WHAT TO WORK ON: Your job is to set down the stretch of entries that opens with the line containing "This screenshot has height=1445, width=2285." and closes with the line containing "This screenshot has height=379, width=674.". Keep both end lines, copy each exactly, and add nothing.

RECORDS PROVIDED below:

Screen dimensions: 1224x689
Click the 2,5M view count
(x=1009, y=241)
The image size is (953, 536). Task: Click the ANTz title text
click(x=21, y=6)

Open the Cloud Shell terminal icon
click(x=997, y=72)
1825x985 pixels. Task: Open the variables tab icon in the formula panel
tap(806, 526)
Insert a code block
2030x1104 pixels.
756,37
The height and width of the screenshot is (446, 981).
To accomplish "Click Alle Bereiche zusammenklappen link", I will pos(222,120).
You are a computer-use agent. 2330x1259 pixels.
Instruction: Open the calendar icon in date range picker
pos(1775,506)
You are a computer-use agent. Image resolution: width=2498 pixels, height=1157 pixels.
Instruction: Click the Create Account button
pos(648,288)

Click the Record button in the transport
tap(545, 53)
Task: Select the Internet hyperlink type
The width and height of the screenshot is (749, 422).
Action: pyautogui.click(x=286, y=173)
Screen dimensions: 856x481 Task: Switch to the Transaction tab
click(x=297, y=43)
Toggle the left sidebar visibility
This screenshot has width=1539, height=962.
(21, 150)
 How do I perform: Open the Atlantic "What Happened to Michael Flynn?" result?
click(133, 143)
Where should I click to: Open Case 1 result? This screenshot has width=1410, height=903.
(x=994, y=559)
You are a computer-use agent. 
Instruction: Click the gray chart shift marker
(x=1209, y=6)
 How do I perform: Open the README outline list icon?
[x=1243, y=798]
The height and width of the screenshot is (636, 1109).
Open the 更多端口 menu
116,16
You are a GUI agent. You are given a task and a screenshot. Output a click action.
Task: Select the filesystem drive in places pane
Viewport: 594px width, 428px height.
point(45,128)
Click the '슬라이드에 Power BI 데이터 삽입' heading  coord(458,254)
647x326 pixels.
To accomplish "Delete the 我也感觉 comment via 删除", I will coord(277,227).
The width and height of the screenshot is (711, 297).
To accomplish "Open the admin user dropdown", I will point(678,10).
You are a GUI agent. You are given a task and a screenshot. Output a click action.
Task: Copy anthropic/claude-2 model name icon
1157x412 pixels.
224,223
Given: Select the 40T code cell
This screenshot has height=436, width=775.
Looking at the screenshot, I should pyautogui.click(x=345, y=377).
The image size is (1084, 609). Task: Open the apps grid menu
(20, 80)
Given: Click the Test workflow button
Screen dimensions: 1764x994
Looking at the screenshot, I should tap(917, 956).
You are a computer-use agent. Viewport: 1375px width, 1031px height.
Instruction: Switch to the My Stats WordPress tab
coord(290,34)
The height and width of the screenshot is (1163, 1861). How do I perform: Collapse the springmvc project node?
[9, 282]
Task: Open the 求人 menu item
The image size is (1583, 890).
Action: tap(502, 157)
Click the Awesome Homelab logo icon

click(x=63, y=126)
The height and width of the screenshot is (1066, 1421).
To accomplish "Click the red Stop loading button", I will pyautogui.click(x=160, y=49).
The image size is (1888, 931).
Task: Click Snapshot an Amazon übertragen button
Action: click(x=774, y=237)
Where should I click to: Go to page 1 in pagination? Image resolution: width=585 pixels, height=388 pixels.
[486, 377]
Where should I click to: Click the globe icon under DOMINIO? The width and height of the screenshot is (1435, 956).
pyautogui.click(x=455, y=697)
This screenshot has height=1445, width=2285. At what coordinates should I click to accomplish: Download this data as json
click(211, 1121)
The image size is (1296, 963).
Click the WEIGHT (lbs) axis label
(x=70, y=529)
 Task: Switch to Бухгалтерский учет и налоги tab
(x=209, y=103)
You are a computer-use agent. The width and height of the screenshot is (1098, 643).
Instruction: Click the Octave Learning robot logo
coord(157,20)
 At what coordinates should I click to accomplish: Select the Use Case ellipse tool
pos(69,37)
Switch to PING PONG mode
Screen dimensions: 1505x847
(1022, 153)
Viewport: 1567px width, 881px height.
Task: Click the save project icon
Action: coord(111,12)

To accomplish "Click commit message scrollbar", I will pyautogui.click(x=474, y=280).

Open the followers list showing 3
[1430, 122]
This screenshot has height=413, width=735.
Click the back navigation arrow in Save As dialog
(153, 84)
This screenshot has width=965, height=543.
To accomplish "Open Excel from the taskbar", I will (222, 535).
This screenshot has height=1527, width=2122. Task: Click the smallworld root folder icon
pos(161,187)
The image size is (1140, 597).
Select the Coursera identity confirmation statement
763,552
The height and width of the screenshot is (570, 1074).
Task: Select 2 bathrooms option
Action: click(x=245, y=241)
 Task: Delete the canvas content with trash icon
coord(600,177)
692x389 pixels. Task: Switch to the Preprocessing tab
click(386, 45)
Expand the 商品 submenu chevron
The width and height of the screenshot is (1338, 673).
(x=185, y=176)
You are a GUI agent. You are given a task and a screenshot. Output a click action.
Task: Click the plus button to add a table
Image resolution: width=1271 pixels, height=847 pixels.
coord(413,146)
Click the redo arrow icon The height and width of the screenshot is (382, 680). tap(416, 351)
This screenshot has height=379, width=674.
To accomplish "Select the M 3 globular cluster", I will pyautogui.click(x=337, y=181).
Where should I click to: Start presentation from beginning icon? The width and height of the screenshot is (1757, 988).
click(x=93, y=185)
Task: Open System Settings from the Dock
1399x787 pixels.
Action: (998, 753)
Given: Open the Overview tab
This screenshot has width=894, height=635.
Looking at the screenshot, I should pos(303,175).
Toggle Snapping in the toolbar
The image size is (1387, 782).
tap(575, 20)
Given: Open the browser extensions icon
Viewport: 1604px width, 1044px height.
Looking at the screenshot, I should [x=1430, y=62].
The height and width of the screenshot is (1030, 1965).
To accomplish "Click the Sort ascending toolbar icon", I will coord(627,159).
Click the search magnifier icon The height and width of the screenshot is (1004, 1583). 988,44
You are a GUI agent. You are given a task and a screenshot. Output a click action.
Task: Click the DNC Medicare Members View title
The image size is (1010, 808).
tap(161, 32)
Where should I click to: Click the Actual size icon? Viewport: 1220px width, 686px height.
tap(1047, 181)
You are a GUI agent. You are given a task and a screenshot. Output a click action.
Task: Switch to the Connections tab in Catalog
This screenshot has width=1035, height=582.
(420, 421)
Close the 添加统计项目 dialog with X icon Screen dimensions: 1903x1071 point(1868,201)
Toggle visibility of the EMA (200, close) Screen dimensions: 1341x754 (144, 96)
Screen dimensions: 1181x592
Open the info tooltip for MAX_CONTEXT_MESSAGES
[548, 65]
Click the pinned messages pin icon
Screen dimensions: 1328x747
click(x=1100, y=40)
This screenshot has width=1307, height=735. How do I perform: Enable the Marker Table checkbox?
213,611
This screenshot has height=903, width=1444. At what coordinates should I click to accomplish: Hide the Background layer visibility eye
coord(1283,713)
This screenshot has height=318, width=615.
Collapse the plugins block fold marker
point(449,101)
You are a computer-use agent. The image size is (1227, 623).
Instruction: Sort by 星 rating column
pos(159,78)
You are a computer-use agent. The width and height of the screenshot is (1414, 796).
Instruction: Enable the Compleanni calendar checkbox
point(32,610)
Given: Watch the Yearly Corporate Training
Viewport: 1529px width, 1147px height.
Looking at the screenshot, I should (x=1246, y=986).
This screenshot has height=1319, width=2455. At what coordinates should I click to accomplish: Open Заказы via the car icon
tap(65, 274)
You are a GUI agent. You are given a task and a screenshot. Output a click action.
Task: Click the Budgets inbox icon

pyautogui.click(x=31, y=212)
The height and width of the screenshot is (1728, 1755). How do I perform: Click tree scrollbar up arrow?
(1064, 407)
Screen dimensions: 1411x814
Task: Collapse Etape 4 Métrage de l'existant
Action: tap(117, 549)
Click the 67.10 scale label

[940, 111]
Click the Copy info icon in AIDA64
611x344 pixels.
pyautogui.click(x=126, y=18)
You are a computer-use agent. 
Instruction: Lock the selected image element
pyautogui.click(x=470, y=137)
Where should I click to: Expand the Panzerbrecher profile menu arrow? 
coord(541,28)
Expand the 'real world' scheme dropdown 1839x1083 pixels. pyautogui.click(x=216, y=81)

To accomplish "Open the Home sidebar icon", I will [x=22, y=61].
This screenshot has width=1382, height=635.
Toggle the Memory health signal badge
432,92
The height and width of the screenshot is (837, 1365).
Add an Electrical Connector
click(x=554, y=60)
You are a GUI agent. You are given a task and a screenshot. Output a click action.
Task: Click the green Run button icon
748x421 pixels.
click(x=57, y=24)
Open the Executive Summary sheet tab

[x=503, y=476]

End of RECORDS PROVIDED.

THE COMPLETED TASK:
This screenshot has height=1445, width=2285. At what coordinates should I click to accomplish: Download this data as json
click(211, 1121)
The image size is (1296, 963).
Click the WEIGHT (lbs) axis label
(x=70, y=529)
 Task: Switch to Бухгалтерский учет и налоги tab
(x=209, y=103)
You are a computer-use agent. The width and height of the screenshot is (1098, 643).
Instruction: Click the Octave Learning robot logo
coord(157,20)
 At what coordinates should I click to accomplish: Select the Use Case ellipse tool
pos(69,37)
Switch to PING PONG mode
Screen dimensions: 1505x847
(1022, 153)
Viewport: 1567px width, 881px height.
Task: Click the save project icon
Action: coord(111,12)

To accomplish "Click commit message scrollbar", I will pyautogui.click(x=474, y=280).

Open the followers list showing 3
[1430, 122]
This screenshot has height=413, width=735.
Click the back navigation arrow in Save As dialog
(153, 84)
This screenshot has width=965, height=543.
To accomplish "Open Excel from the taskbar", I will (222, 535).
This screenshot has height=1527, width=2122. Task: Click the smallworld root folder icon
pos(161,187)
The image size is (1140, 597).
Select the Coursera identity confirmation statement
763,552
The height and width of the screenshot is (570, 1074).
Task: Select 2 bathrooms option
Action: click(x=245, y=241)
 Task: Delete the canvas content with trash icon
coord(600,177)
692x389 pixels. Task: Switch to the Preprocessing tab
click(386, 45)
Expand the 商品 submenu chevron
The width and height of the screenshot is (1338, 673).
(x=185, y=176)
You are a GUI agent. You are given a task and a screenshot. Output a click action.
Task: Click the plus button to add a table
Image resolution: width=1271 pixels, height=847 pixels.
coord(413,146)
Click the redo arrow icon The height and width of the screenshot is (382, 680). tap(416, 351)
This screenshot has height=379, width=674.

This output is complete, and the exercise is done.